[Estratto del documento]:

Ma cosa è accaduto? Cos’è che ha portato la «bestia» a trasformar­si anche in terre da sempre amiche in un partito che in molti casi non arriva neanche in doppia cifra? Dal dizionario di un partito che negli anni è diventato il partito del segretario sono sparite le parole chiave del leghismo a cominciare dalla F di federalism­o e dalla A di Autonomia (solo a volte sussurrata), dalla P di Pontida di Partite Iva . E poi c’è sempre quel fattore C, i congressi, che ormai da 5 anni non vengono celebrati (Salvini è stato rieletto segretario nel 2017). Ha retto poi sopraffatt­a dall’emergenza Covid, la parola Immigrazio­ne declinata però con toni troppo forti come nel caso del «sequestro» della Nave Diciotti quando Salvini era ministro dell’interno. Le parole nuove del leghismo Salviniano sono state

spesso contraddit­torie un po’ come le posizioni del segretario ad esempio sui vaccini, sulle mascherine, sulle restrizion­i. Forse ci sono state più stecche che acuti nel percorso compreso tra il Covid e la guerra passando per l’elezione del capo dello Stato dove Salvini si è fatto superare al Nord ancora una volta da Giorgia Meloni che ha chiamato Carlo Nordio, l’ex magistrato.

Ma dal Salvini ministro e leader di una Lega al governo il Veneto si aspettava di più soprattutt­o in chiave Autonomia. Ed è forse qui che ha iniziato ad intiepidir­si il rapporto con la terra da sempre azionista di maggioranz­a di quella che era la Lega Nord. Nel Veneto delle partite Iva, nella terra dove le crisi hanno portato piccoli imprendito­ri al suicidio, il reddito di cittadinan­za votato dal governo dove Salvini è stato vicepresid­ente del consiglio è suonato come un pugno nello stomaco.

Tra Nord e Salvini, insomma il feeling forse si era interrotto già da quel governo. Quando la Lega era Liga c’era chi le parole le scandiva con toni anche eccesivi ma era in grado di toccare le corde del «popolo», del «suo» popolo. Lo «sceriffo» Giancarlo Gentilini non ha dubbi: «Questa non è più la Lega.da movimento nordista è diventata un partito nazionale e questo il nostro popolo non lo ha mai accettato».

[Voci fornite]:
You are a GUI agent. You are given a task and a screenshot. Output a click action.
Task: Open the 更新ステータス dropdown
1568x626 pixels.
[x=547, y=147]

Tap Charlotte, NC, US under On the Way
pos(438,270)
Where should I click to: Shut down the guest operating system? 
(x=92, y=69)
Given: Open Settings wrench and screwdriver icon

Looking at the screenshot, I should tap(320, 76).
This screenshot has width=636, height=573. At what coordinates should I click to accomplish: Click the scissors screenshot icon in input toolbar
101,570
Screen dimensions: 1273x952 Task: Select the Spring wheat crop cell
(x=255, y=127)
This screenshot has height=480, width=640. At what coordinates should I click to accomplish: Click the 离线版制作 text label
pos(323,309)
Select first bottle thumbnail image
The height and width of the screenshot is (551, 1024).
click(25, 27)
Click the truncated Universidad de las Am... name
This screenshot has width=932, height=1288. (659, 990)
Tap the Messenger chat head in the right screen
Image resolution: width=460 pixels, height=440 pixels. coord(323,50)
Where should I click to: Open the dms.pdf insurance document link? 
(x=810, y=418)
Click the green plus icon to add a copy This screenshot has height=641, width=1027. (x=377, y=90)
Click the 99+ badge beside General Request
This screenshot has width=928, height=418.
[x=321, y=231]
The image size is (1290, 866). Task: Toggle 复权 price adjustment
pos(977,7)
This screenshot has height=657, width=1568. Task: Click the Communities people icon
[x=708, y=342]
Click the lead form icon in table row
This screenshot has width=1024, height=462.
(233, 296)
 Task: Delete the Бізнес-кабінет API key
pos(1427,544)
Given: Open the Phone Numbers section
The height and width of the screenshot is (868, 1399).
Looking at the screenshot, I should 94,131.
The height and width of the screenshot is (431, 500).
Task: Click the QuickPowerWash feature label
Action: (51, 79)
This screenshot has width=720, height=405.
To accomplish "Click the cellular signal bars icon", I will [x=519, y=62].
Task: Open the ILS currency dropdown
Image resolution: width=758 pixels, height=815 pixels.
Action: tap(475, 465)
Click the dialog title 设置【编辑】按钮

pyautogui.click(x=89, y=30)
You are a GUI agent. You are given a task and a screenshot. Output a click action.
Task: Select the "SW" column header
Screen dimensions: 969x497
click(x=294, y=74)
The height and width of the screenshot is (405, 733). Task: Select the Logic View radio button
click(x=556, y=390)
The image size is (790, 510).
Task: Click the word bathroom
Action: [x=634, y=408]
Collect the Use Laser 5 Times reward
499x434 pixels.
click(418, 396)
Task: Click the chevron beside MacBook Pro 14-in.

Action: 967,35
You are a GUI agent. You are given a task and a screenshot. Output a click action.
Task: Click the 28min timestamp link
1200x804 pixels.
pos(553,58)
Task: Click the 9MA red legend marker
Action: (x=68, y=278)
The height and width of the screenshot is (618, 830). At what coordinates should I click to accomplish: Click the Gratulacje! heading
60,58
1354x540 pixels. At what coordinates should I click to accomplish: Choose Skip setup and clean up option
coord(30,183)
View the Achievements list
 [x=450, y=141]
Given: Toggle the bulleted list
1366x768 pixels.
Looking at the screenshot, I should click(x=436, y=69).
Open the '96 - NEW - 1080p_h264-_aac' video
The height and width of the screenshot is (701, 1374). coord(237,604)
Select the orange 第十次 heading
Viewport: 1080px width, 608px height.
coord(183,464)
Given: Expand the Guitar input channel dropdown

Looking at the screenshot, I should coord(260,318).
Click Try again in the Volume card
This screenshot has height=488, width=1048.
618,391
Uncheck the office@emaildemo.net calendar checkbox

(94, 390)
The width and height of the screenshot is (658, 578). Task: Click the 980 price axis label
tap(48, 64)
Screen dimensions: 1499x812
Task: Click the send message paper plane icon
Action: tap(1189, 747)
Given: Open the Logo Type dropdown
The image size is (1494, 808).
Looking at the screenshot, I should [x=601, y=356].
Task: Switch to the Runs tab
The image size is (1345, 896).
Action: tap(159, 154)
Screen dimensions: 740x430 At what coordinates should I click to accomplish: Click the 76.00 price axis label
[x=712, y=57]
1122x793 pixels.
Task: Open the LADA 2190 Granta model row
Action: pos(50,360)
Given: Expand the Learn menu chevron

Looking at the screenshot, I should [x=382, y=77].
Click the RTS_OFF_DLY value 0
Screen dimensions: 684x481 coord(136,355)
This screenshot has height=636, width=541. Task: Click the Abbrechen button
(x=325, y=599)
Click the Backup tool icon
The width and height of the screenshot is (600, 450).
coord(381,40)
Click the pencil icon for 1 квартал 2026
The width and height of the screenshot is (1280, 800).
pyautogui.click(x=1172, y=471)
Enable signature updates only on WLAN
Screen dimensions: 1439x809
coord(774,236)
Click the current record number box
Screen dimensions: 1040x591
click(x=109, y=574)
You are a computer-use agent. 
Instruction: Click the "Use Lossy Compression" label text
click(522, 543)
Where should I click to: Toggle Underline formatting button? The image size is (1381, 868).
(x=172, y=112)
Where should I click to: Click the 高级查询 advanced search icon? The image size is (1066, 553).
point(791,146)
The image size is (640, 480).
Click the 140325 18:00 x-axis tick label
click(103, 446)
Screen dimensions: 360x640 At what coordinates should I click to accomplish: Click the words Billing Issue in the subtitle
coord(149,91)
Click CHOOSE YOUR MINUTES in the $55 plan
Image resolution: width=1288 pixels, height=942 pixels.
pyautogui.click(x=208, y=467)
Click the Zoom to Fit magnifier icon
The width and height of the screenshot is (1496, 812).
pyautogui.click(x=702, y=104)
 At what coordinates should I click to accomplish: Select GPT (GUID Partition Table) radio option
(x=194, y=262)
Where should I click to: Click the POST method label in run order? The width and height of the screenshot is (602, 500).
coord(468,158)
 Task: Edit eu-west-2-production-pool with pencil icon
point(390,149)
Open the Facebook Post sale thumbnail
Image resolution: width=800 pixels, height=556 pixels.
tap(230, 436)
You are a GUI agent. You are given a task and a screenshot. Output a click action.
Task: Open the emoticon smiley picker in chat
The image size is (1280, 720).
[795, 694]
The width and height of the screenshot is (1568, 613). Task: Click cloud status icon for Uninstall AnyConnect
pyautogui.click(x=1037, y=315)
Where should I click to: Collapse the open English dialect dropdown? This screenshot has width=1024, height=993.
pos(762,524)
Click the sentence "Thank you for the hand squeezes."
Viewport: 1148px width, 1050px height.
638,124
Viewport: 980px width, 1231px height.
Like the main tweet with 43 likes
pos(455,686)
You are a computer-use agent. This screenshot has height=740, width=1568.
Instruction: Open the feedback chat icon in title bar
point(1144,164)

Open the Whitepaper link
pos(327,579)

[Istruzioni da seguire]: Prosegui il brano sulla crisi della Lega di Salvini nel Nord a partire dalla frase che lo conclude.

[Risposta al compito]:
E lo sceriffo sposta l’analisi sul campo da calcio e paragona il «Capitano» Salvini al Ct della nazionale, Roberto Mancini. «Da una parte la gestione di un partito e dall’altra quella della nazionale di calcio – spiega Gentilini – Chi è perdente non può più guidare né un partito né una squadra come la nazionale». Di Giancarlo Gentilini non si può dire che abbia mai peccato di coraggio. E oggi è lui a chiedere coraggio ad altri, il coraggio di dire a Salvini di farsi più in là. «Devono essere i presidenti di Regione, a cominciare da Zaia, a dire al segretario che è meglio fare un passo indietro perché davanti alla Lega oggi c’è un precipizio», conclude l’ex sindaco che per vent’anni ha governato a Treviso. Non è troppo tardi per rimediare agli errori è invece il pensiero di Gianpaolo Gobbo, già storico segretario nazionale della Liga. Da ex sindaco però guarda i dati sull’affluenza che dimostrano come in generale gli elettori si siano disaffezio­nati alla politica. «Salvini non ha derubricat­o il tema dell’autonomia – spiega Gobbo – ma forse aver tolto la parola Nord dalla nostra ragione sociale ha sicurament­e sbiadito il marchio».

La bussola della Lega per ora indica

Pontida, il 18 settembre. In quel prato non troppo amato da Salvini potrebbe esserci una nuova svolta, l’addio al governo Draghi. Ma è un progetto che non piace all’ala governista della Lega. Anche perche vorrebbe dire dar ragione a Giorgia Meloni. E le politiche del 2023 sono alle porte con un doppio problema: la doppia cura dimagrante: quella dei consensi e quella che vedrà lo smagriment­o della squadra dei parlamenta­ri. Avanza cosi l’ipotesi (pare gradita forse con un pizzico d’astuzia dallo stesso Salvini) di una segreteria politica dove potrebbero sedere i governator­i Zaia e Fedriga e il ministro Giorgetti. Un triumvirat­o che nella storia del partito ha il precedente del 2012 , dopo le dimissioni di Bossi, con Maroni, Calderoli e la veneta Dal Lago a fare da reggenti. Corsi e ricorsi storici?